--- Problem to work on ---
An exact transcript is needed of the material below, beginning at the line that contains "Screen dimensions: 2184x1688" and continuing through its last line; nothing else should appear.

--- Raw data ---

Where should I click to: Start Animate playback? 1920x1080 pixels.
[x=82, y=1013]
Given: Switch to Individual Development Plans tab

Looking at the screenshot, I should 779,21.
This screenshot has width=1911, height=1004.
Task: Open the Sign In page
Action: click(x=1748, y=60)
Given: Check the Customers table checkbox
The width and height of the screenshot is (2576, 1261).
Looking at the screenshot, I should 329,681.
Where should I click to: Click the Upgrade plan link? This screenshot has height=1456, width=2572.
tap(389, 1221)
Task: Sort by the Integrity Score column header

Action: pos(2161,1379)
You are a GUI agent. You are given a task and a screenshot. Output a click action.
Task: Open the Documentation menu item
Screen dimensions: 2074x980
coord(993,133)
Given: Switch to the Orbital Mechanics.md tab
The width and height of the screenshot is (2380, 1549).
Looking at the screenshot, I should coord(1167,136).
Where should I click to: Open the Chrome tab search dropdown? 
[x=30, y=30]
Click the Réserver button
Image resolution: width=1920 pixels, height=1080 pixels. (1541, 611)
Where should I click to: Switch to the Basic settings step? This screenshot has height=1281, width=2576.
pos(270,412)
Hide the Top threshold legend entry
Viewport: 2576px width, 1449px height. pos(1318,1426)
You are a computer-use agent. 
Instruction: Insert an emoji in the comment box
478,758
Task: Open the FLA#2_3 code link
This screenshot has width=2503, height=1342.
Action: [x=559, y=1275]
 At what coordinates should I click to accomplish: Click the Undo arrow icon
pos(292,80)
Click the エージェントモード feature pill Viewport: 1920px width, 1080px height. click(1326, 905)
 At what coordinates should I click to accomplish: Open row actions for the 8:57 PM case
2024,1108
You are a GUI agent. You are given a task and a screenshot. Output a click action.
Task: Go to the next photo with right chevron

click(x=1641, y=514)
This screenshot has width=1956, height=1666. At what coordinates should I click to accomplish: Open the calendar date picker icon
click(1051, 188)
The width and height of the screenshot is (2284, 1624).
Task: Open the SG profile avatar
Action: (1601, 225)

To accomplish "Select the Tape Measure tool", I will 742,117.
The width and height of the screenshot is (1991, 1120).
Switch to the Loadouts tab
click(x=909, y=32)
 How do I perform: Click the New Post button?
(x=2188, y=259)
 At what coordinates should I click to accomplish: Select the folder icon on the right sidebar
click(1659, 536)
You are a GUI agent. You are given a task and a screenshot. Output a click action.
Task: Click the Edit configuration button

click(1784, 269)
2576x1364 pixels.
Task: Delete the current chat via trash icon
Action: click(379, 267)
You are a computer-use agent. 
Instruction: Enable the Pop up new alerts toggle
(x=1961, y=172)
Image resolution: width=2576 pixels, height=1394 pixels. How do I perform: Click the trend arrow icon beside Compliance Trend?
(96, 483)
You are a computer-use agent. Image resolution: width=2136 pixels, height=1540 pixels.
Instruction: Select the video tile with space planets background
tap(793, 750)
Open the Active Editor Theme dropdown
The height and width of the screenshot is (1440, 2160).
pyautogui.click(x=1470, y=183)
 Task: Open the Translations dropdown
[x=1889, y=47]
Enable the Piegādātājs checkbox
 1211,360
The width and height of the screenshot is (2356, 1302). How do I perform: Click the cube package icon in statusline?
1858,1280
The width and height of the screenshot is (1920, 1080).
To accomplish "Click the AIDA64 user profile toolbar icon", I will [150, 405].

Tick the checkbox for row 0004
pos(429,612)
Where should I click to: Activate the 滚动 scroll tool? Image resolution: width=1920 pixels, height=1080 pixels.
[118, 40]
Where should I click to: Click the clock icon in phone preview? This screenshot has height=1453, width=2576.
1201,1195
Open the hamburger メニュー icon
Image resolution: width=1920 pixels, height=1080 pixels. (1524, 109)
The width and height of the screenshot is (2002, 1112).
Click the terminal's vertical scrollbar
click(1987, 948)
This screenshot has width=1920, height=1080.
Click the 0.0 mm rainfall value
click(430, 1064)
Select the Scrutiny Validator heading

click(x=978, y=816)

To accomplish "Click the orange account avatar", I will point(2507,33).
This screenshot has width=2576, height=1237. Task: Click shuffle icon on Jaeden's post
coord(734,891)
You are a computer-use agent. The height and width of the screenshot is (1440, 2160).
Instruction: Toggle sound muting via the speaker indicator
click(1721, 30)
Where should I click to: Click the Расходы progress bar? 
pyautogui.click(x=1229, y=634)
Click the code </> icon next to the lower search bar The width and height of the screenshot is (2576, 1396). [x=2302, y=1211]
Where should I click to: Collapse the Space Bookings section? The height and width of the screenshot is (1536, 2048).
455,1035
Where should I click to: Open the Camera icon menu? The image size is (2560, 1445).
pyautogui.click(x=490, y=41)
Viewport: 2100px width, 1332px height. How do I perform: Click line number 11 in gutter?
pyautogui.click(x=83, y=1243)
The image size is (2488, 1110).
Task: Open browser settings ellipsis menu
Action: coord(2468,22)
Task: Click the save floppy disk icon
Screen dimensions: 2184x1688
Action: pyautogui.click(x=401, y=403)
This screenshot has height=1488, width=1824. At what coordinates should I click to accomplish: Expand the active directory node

--- Answer to this task ---
Screen dimensions: 2184x1688
Action: pyautogui.click(x=401, y=403)
This screenshot has height=1488, width=1824. At what coordinates should I click to accomplish: Expand the active directory node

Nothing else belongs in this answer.